Brain scans reveal the best way to engage consumers is through storytelling.

Published (Updated )

Marketers have always spent time and money trying to pinpoint their ideal consumer market, but in the age of viral video, what makes that audience engage with an advert? New research looking at how the human brain responds to social marketing videos using encephalography (EEG) reveals that storytelling is the best way to engage consumers.

"People need to lose themselves in the story they’re seeing in order for their attitudes and intentions to change to reflect that story." - Dr Tom van Laer

Narrative Transportation

The research team concluded that in order for campaigns to have a lasting influence on consumers, marketers need to create content that:

  • Gains their audience’s attention, working memory and invokes an emotional response
  • Reflects a typical story structure with a beginning, middle and end
  • Enables the consumer to identify with the subject
  • Provokes the consumer to care about the subject

Dr Tom van Laer, Senior Lecturer in Marketing at Cass Business School and part of the research team, said:

“Our research shows that you have to use narrative transportation if you want to positively influence your audience’s behaviour. People need to lose themselves in the story they’re seeing in order for their attitudes and intentions to change to reflect that story.”

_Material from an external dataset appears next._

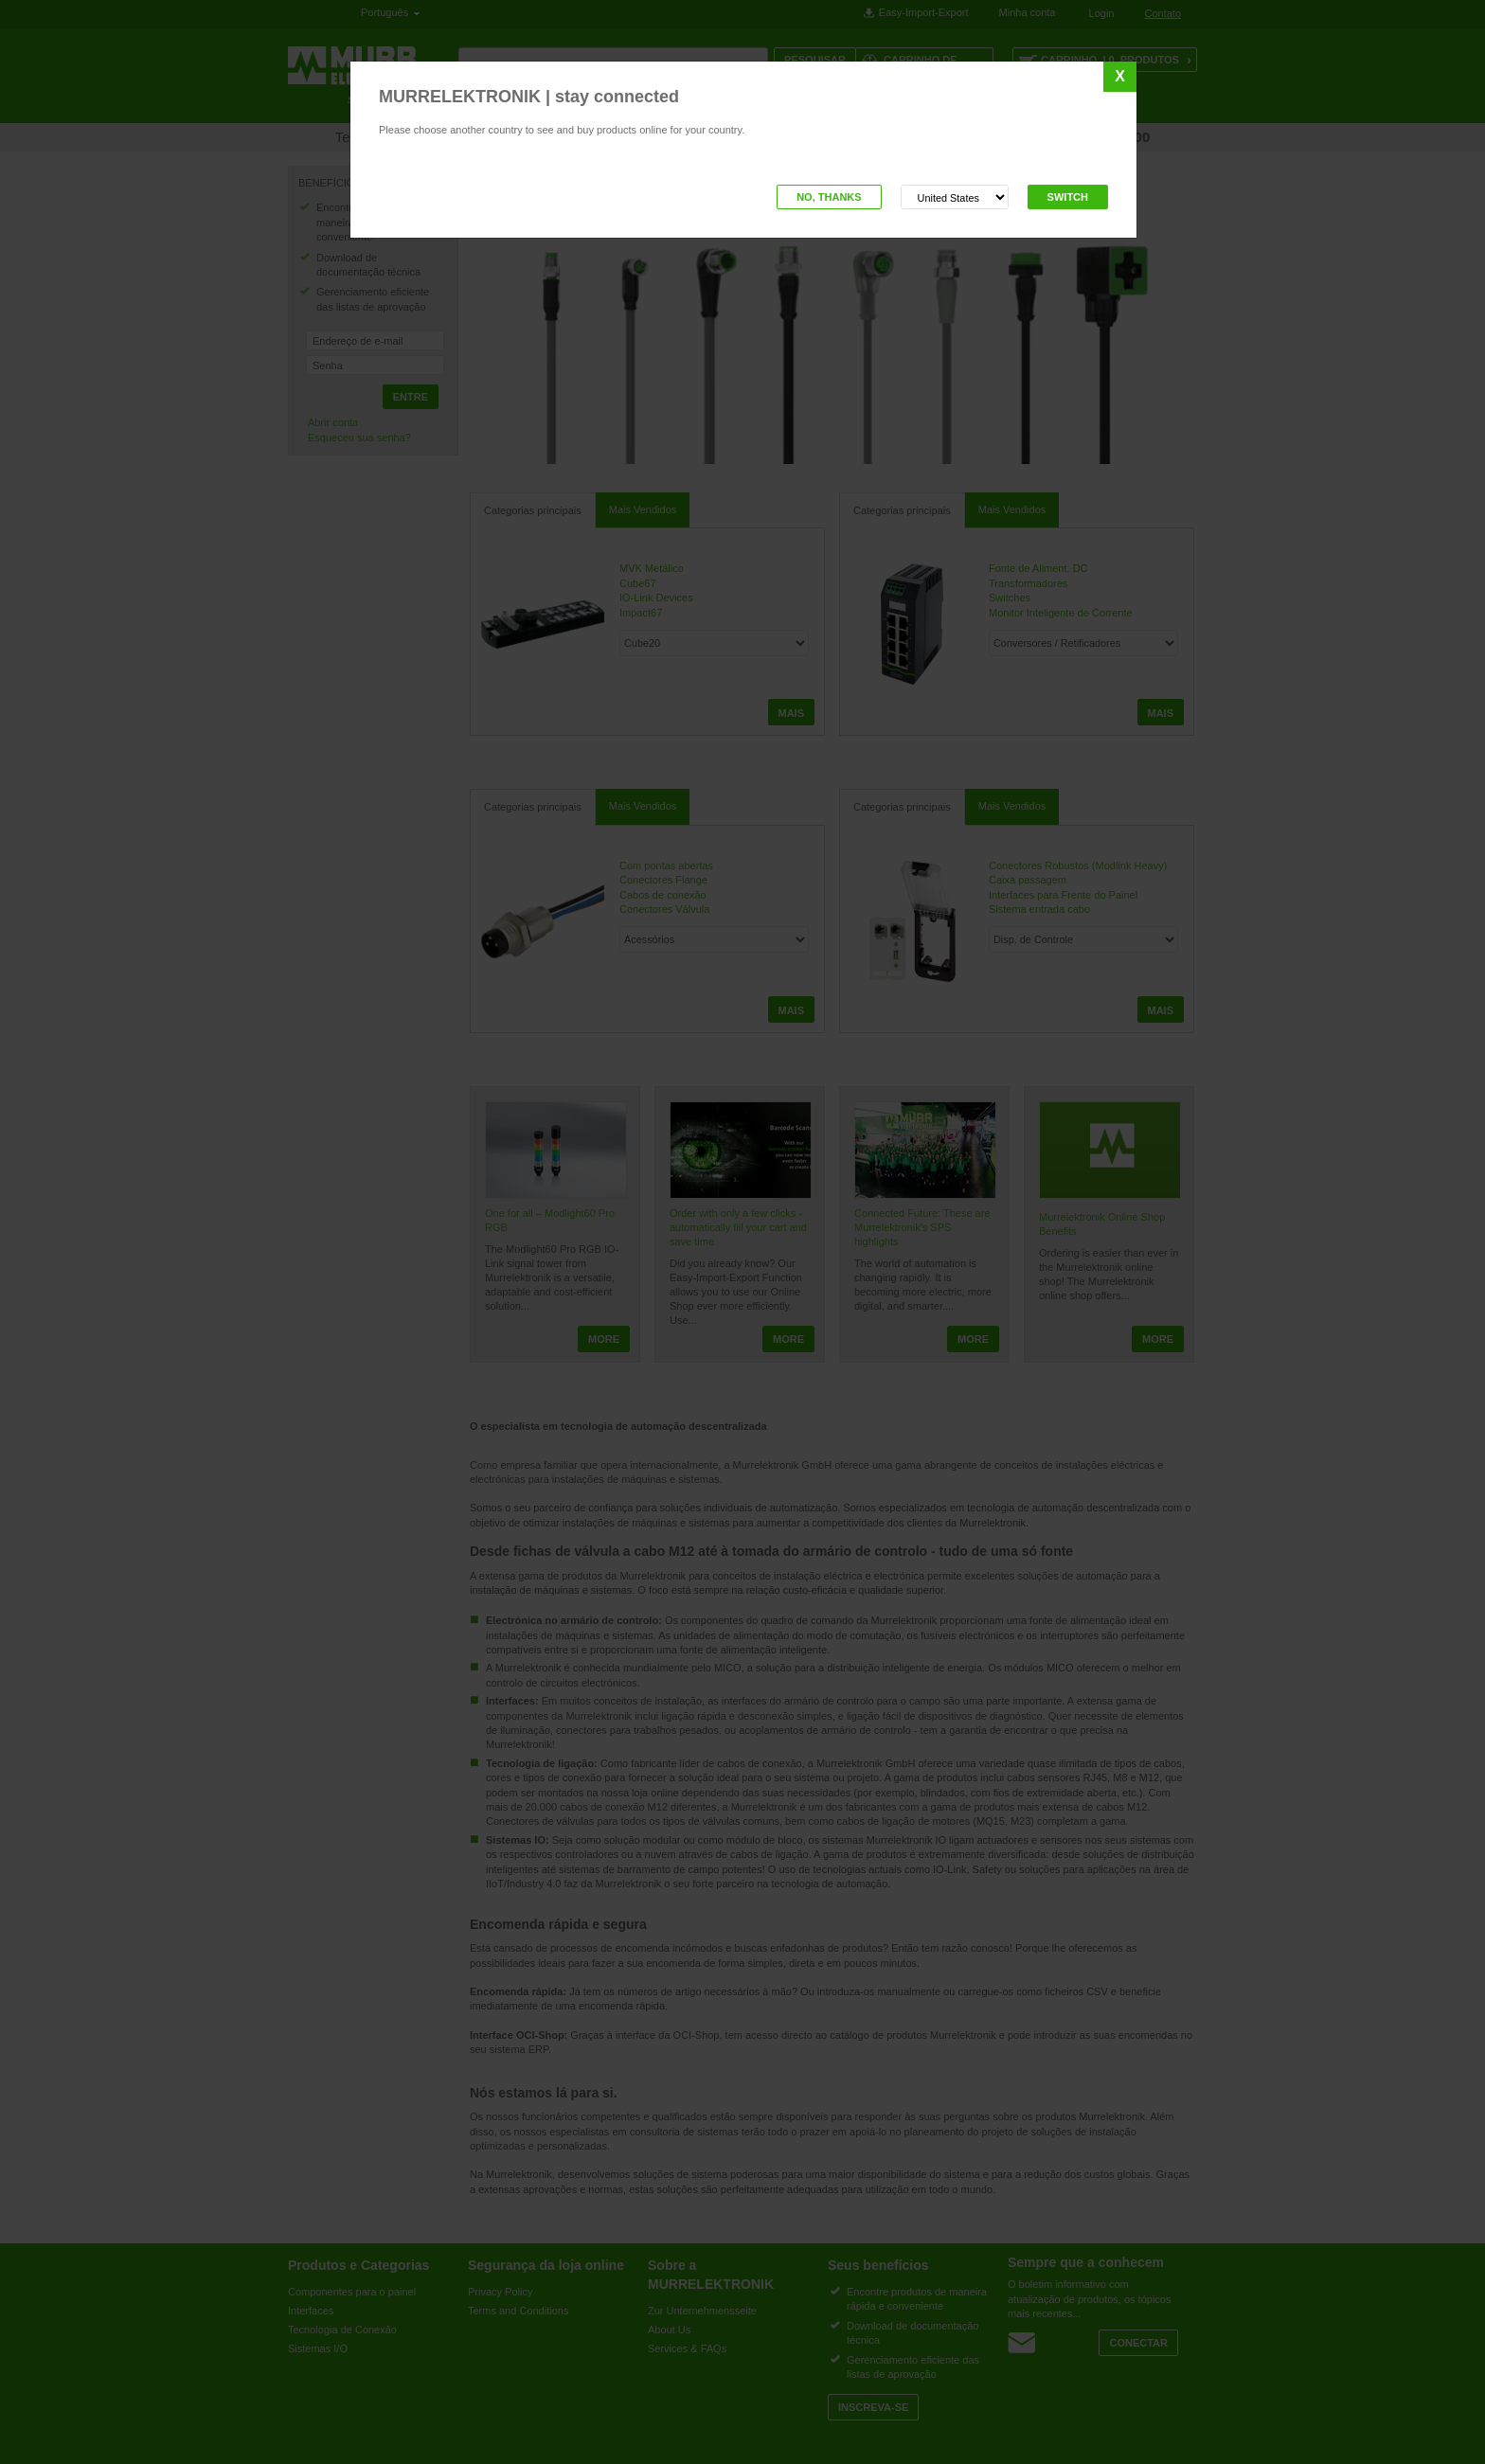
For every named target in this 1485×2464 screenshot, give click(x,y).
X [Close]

The research team used EEG to investigate consumer responses to social marketing videos. Their paper, published in the European Journal of Marketing, found that decision-making behaviours are generally associated with activation of the frontal brain systems.

They uncovered the importance of storytelling in consumer engagement by assessing brain activity related to attention, working memory, emotion and imagination in the role of narrative transportation.

Taking a different approach

But will this affect how marketers create content today? Dr Van Laer believes that traditional marketing data is still crucial in identifying target audiences, but when it comes to engaging with those people, marketers need to take a different approach entirely.

“The application of cognitive neuroscience in the marketing space, or ‘neuromarketing’ is a useful tool for marketers who want to increase engagement and influence.”

He added, “The problem we see with a lot of advertising today is that the creators and marketers are identifying with their peers and not their audience. They’re creating content in a bubble, thinking about what they want to see and not what stories their ideal customers want to engage with. We’ve seen this happen when ads go viral for the wrong reason.”